ASSIGNMENT:
Could you retype the entries exactly as they are?

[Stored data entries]
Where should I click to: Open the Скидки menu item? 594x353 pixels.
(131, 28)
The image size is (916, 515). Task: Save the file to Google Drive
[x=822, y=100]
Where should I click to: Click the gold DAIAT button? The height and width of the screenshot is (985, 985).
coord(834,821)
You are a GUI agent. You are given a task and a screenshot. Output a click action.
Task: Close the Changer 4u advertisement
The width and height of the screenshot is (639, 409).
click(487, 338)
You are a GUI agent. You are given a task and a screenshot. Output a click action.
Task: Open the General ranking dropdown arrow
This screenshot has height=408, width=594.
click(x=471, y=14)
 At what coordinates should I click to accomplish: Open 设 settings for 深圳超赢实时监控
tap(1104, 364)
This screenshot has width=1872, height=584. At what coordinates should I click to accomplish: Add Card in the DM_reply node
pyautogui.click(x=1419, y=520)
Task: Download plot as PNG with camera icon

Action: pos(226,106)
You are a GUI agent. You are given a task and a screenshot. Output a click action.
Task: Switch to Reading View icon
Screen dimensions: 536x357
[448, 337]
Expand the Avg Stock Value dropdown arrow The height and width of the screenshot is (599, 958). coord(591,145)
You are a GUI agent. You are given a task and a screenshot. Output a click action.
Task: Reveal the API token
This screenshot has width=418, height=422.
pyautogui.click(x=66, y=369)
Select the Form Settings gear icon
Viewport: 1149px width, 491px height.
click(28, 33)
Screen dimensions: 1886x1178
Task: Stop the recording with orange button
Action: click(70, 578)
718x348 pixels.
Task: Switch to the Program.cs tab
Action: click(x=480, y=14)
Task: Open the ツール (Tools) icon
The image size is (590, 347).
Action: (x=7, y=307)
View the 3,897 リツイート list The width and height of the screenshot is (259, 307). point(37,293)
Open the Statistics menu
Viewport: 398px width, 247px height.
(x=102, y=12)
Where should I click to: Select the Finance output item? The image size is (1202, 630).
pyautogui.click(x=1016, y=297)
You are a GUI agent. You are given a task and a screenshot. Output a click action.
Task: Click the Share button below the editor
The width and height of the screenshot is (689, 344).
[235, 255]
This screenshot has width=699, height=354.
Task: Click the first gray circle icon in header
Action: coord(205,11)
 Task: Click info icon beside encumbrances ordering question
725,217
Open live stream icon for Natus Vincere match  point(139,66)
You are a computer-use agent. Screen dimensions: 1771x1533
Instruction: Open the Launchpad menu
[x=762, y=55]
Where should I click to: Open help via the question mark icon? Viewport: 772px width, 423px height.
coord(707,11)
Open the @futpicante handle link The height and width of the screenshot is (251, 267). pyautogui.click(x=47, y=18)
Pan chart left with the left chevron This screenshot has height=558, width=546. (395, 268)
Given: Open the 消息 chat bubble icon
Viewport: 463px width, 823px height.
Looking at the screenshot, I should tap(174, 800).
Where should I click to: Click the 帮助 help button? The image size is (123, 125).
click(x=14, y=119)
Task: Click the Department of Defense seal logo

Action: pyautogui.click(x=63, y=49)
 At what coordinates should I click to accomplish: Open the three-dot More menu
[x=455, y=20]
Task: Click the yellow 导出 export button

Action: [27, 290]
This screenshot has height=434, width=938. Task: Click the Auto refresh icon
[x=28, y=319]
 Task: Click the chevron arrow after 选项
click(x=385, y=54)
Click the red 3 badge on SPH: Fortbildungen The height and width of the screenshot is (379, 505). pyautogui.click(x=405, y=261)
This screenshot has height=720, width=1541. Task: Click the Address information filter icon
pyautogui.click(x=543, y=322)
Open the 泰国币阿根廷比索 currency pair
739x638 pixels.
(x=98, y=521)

OUTPUT OF THE TASK:
Where should I click to: Open the Скидки menu item? 594x353 pixels.
(131, 28)
The image size is (916, 515). Task: Save the file to Google Drive
[x=822, y=100]
Where should I click to: Click the gold DAIAT button? The height and width of the screenshot is (985, 985).
coord(834,821)
You are a GUI agent. You are given a task and a screenshot. Output a click action.
Task: Close the Changer 4u advertisement
The width and height of the screenshot is (639, 409).
click(487, 338)
You are a GUI agent. You are given a task and a screenshot. Output a click action.
Task: Open the General ranking dropdown arrow
This screenshot has height=408, width=594.
click(x=471, y=14)
 At what coordinates should I click to accomplish: Open 设 settings for 深圳超赢实时监控
tap(1104, 364)
This screenshot has width=1872, height=584. At what coordinates should I click to accomplish: Add Card in the DM_reply node
pyautogui.click(x=1419, y=520)
Task: Download plot as PNG with camera icon

Action: pos(226,106)
You are a GUI agent. You are given a task and a screenshot. Output a click action.
Task: Switch to Reading View icon
Screen dimensions: 536x357
[448, 337]
Expand the Avg Stock Value dropdown arrow The height and width of the screenshot is (599, 958). coord(591,145)
You are a GUI agent. You are given a task and a screenshot. Output a click action.
Task: Reveal the API token
This screenshot has width=418, height=422.
pyautogui.click(x=66, y=369)
Select the Form Settings gear icon
Viewport: 1149px width, 491px height.
click(28, 33)
Screen dimensions: 1886x1178
Task: Stop the recording with orange button
Action: click(70, 578)
718x348 pixels.
Task: Switch to the Program.cs tab
Action: click(x=480, y=14)
Task: Open the ツール (Tools) icon
The image size is (590, 347).
Action: (x=7, y=307)
View the 3,897 リツイート list The width and height of the screenshot is (259, 307). point(37,293)
Open the Statistics menu
Viewport: 398px width, 247px height.
(x=102, y=12)
Where should I click to: Select the Finance output item? The image size is (1202, 630).
pyautogui.click(x=1016, y=297)
You are a GUI agent. You are given a task and a screenshot. Output a click action.
Task: Click the Share button below the editor
The width and height of the screenshot is (689, 344).
[235, 255]
This screenshot has width=699, height=354.
Task: Click the first gray circle icon in header
Action: coord(205,11)
 Task: Click info icon beside encumbrances ordering question
725,217
Open live stream icon for Natus Vincere match  point(139,66)
You are a computer-use agent. Screen dimensions: 1771x1533
Instruction: Open the Launchpad menu
[x=762, y=55]
Where should I click to: Open help via the question mark icon? Viewport: 772px width, 423px height.
coord(707,11)
Open the @futpicante handle link The height and width of the screenshot is (251, 267). pyautogui.click(x=47, y=18)
Pan chart left with the left chevron This screenshot has height=558, width=546. (395, 268)
Given: Open the 消息 chat bubble icon
Viewport: 463px width, 823px height.
Looking at the screenshot, I should tap(174, 800).
Where should I click to: Click the 帮助 help button? The image size is (123, 125).
click(x=14, y=119)
Task: Click the Department of Defense seal logo

Action: pyautogui.click(x=63, y=49)
 At what coordinates should I click to accomplish: Open the three-dot More menu
[x=455, y=20]
Task: Click the yellow 导出 export button

Action: [27, 290]
This screenshot has height=434, width=938. Task: Click the Auto refresh icon
[x=28, y=319]
 Task: Click the chevron arrow after 选项
click(x=385, y=54)
Click the red 3 badge on SPH: Fortbildungen The height and width of the screenshot is (379, 505). pyautogui.click(x=405, y=261)
This screenshot has height=720, width=1541. Task: Click the Address information filter icon
pyautogui.click(x=543, y=322)
Open the 泰国币阿根廷比索 currency pair
739x638 pixels.
(x=98, y=521)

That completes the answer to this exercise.